• **Exercise instructions**:
Without the pictures, set down exactly the lines from the one that contains "Task: Click the 12:00 SCET time label" to the end of the entries, both included, and nothing besides.

• **Supplied data**:
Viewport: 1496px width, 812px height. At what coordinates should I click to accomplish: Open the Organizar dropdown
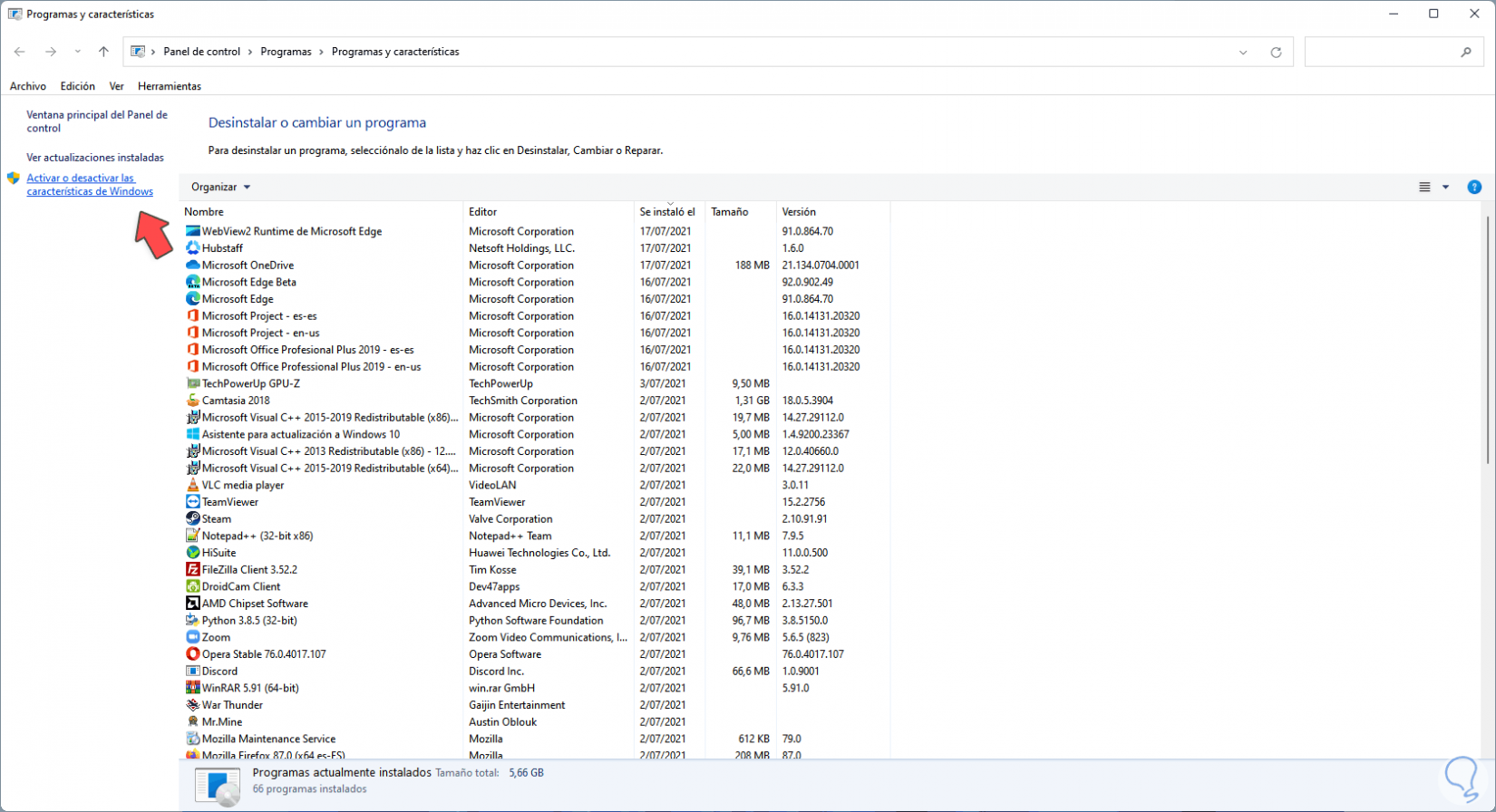(220, 187)
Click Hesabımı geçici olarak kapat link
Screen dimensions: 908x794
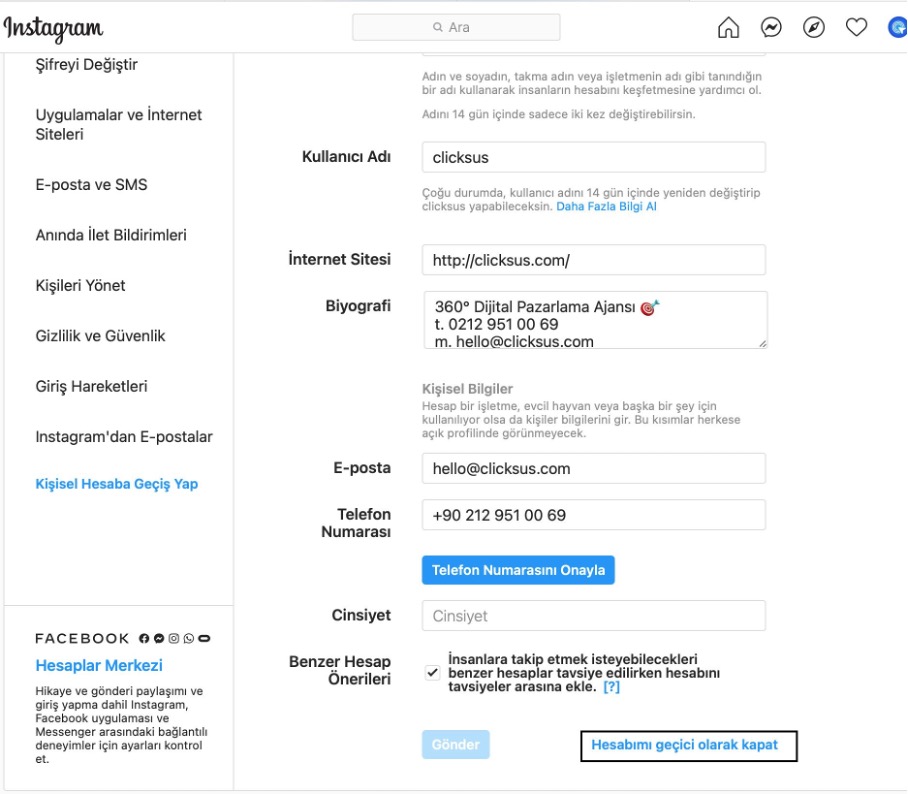[x=684, y=745]
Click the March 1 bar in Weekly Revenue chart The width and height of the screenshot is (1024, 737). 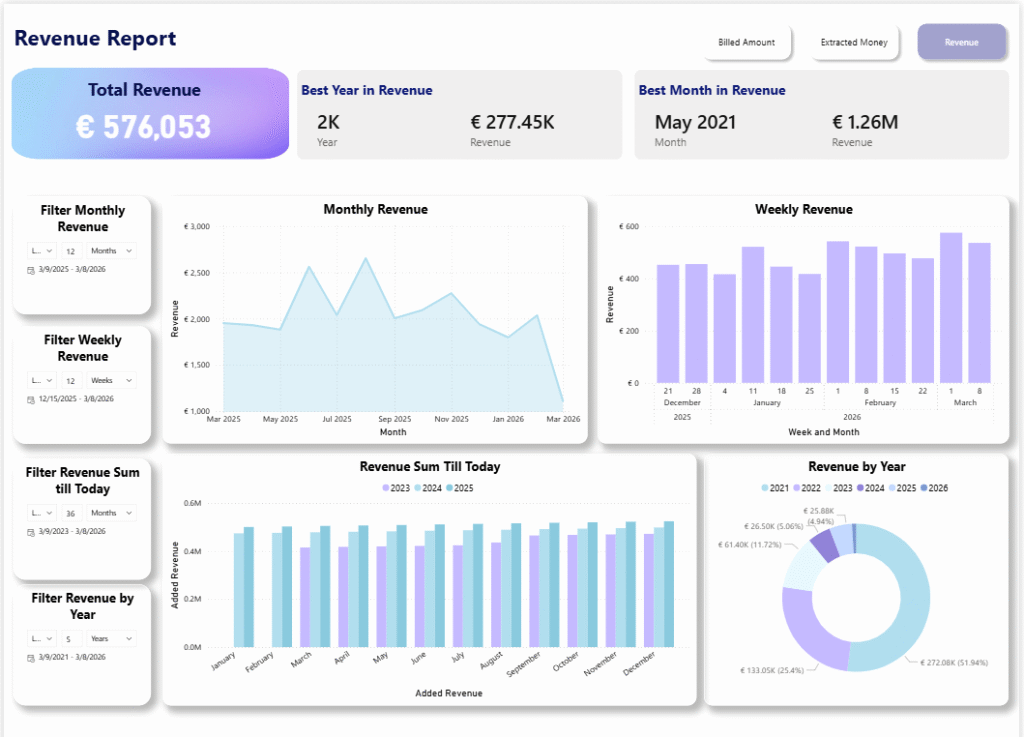click(951, 308)
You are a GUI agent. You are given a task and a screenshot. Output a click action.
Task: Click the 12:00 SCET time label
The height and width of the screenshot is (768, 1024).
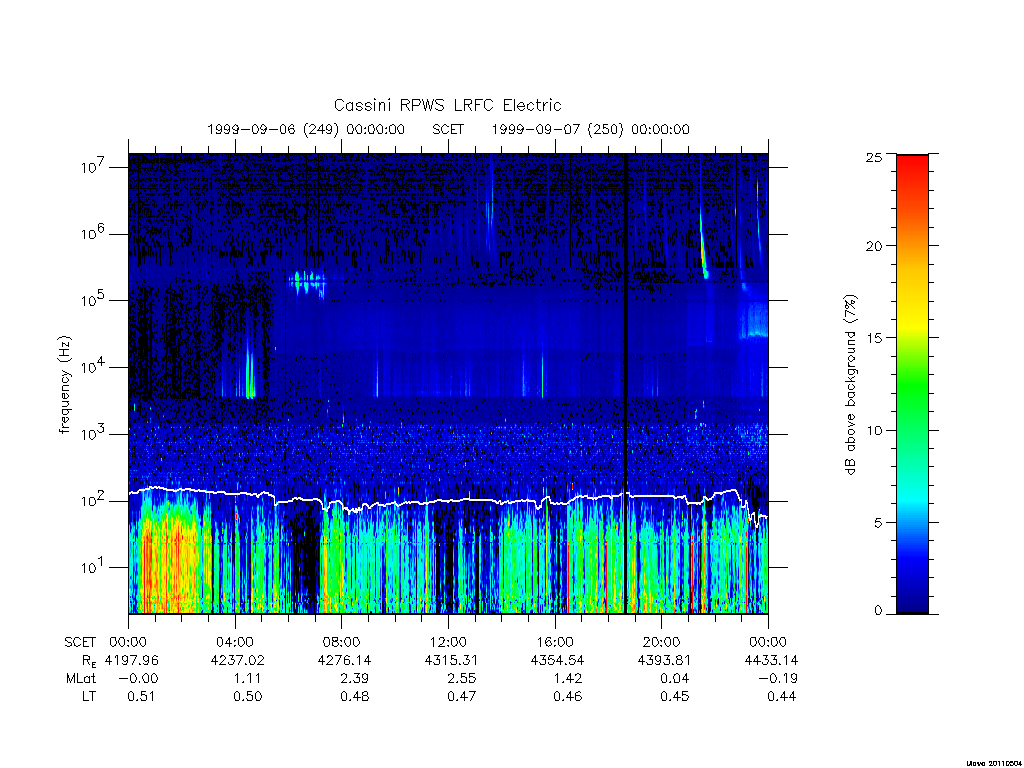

• **Solved exercise**:
Task: Click the 12:00 SCET time label
The height and width of the screenshot is (768, 1024).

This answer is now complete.